Однако выступление Тома Хэнкса на холме в конце дня до сих пор остается в моей памяти. Это была бесстрастная и проникновенная речь о важности космической программы и космической станции перед переполненной аудиторией, в которую входили высшие руководители аэрокосмической отрасли и члены Конгресса. Выступление Хэнкса до сих пор остается самой трогательной защитой космической станции, которую я когда-либо слышал. Хотя я заранее предоставил его сотрудникам тезисы и был склонен принять похвалу, которую мне пытались приписать другие, речь была гораздо более красноречивой, чем предложенные мной заметки.
Проведение мероприятий, привлекающих внимание, производило впечатление на совет директоров NSS и отраслевых доноров, но было лишь частью моей стратегии как исполнительного директора. Я начал осознавать, что причина снижения общественной поддержки NASA, скорее всего, кроется не только в сообщении или посланнике. Я полагал, что она связана с целью программ пилотируемых космических полетов. Фильмы о прошлых достижениях NASA и будущих потенциальных достижениях захватывали воображение публики, потому что сюжет был содержательным. Фильмы-блокбастеры не снимались о том, как астронавты кружат вокруг Земли, пытаясь узнать, как еще несколько из них могут делать это в течение более длительного времени. В национальных опросах, в которых гражданам предлагалось перечислить наиболее приоритетные государственные программы, NASA занимало одно из первых мест наряду с иностранной помощью.
Как я убедился после аварии Challenger, общественности было неясно, что и зачем Агентство делает в настоящее время в области пилотируемых космических полетов. Повышение репутации NSS в космическом сообществе дало нам возможность донести до общественности долгосрочную цель развития космонавтики. Узкая ориентация NASA на горстку избранных лидеров, одержимых идеей сохранения рабочих мест в NASA в своих округах, контрастировала с видением Общества о создании космической цивилизации, которая будет создавать сообщества за пределами Земли. Конгресс обладает властью кошелька, но еще в аспирантуре я узнал, что исторически смена политического курса в NASA происходила под руководством президентов. Я решил, что наибольшая возможность изменить ситуацию - это повлиять на космическую политику будущих администраций.

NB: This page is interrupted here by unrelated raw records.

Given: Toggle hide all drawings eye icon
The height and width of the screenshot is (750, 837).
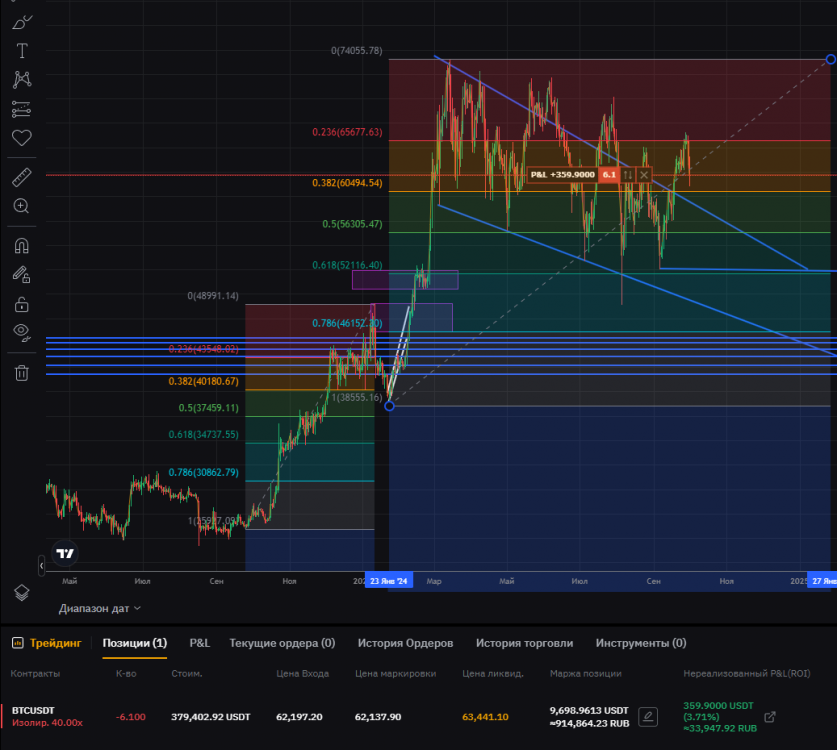Looking at the screenshot, I should [21, 332].
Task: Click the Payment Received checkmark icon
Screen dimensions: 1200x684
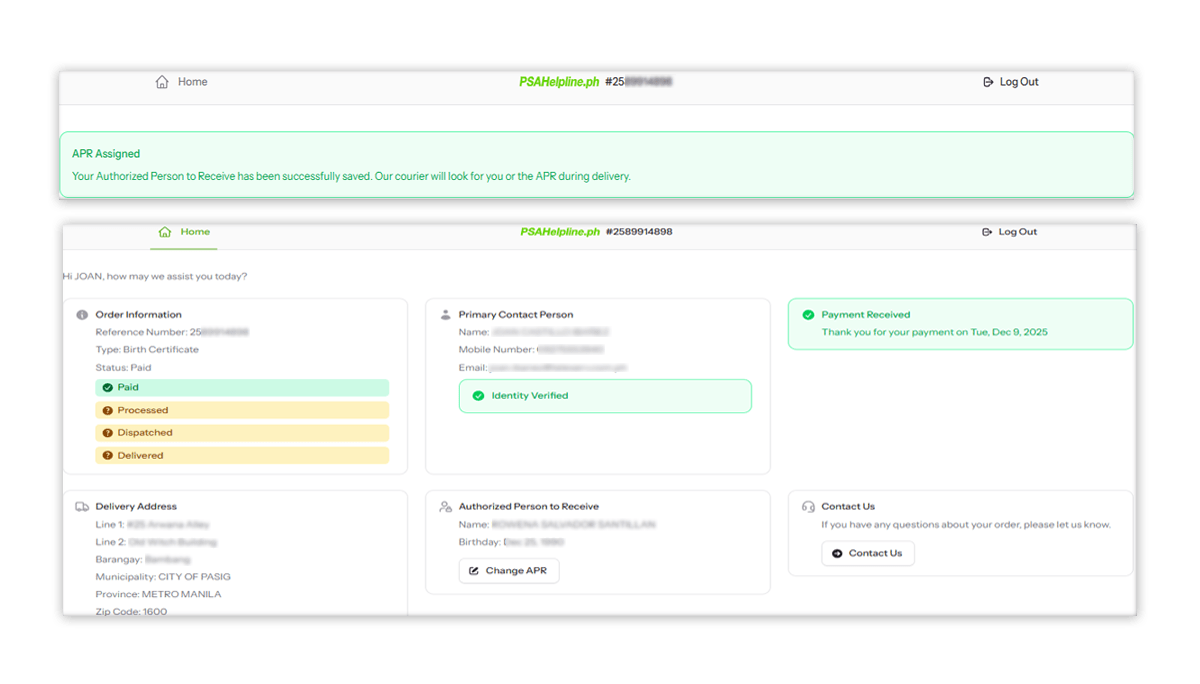Action: point(808,314)
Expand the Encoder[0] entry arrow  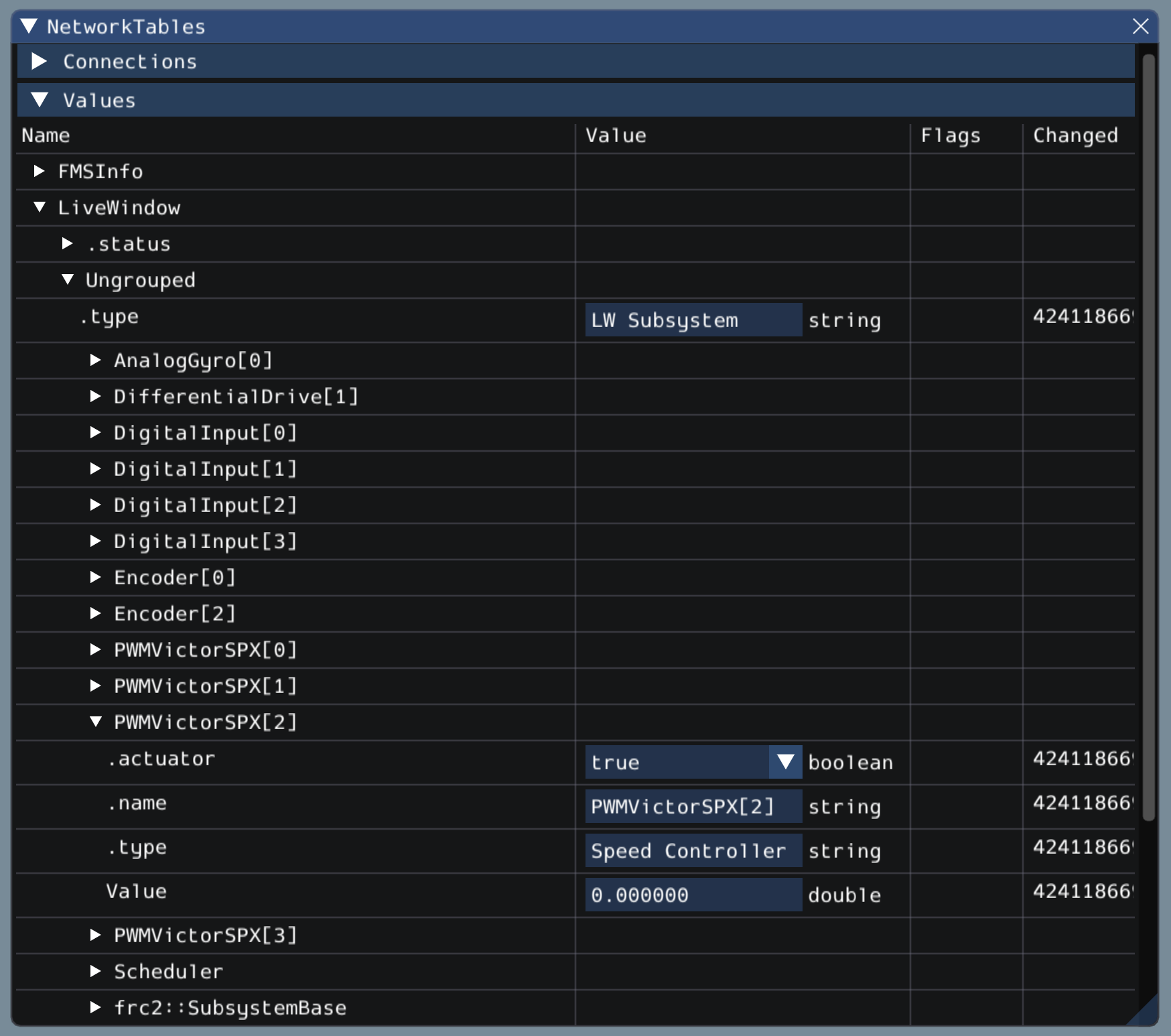(96, 578)
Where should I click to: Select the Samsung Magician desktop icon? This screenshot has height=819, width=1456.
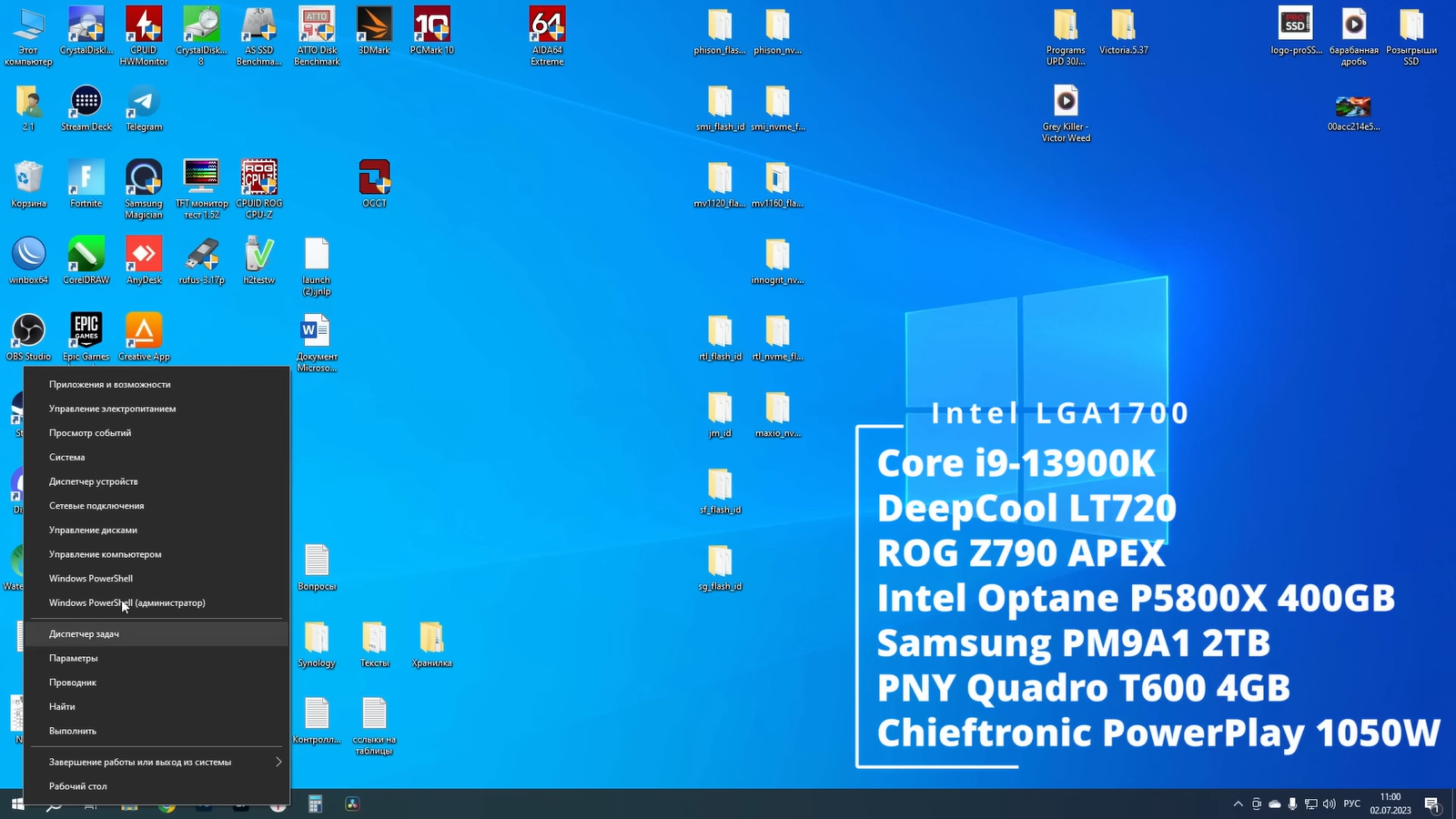(x=144, y=179)
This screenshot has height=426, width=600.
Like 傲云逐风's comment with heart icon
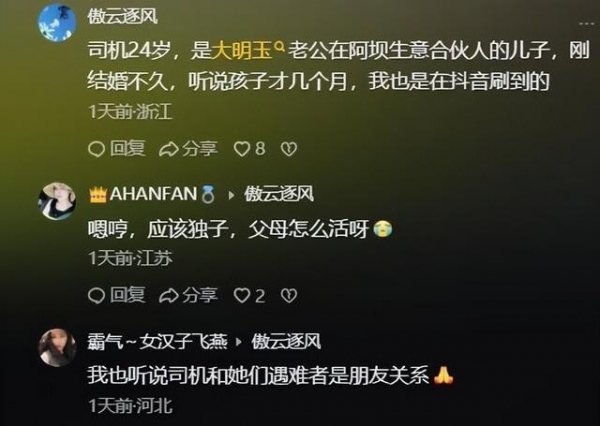(x=249, y=149)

В соответствии с моими личными политическими убеждениями я стал добровольным советником по космической политике кандидата в президенты Майкла Дукакиса на выборах 1988 года. В итоге Дукакис не составил особой конкуренции вице-президенту Джорджу Бушу, но я хотел сделать все возможное, чтобы убедиться, что в случае избрания демократической администрации у нее будет достойная космическая программа. Этот опыт дал мне первый опыт формирования политики на национальном уровне, поскольку мое участие в кампании Джона Гленна в 1984 г. было чисто оперативным.
В ходе кампании космические вопросы рассматривались как подмножество научной политики, поэтому я участвовал в заседаниях группы по научной политике в Вашингтоне. NASA не занимало центрального места в дискуссии, но когда сенатор Ллойд Бентсен из космического штата Техас стал кандидатом в вице-президенты, это дало возможность продвинуть позитивную космическую повестку дня. В августе 1988 г. губернатор Дукакис приехал в Хьюстон вместе со своим новым кандидатом и объявил о своей поддержке “постоянно пилотируемой космической станции”, а также пообещал восстановить Национальный совет по аэронавтике и космосу на уровне кабинета министров с вице-президентом в качестве председателя. Я был поражен тем, как легко мне, молодому волонтеру, удалось добиться от кандидата в президенты столь важного обязательства, и никогда не забыл этот урок.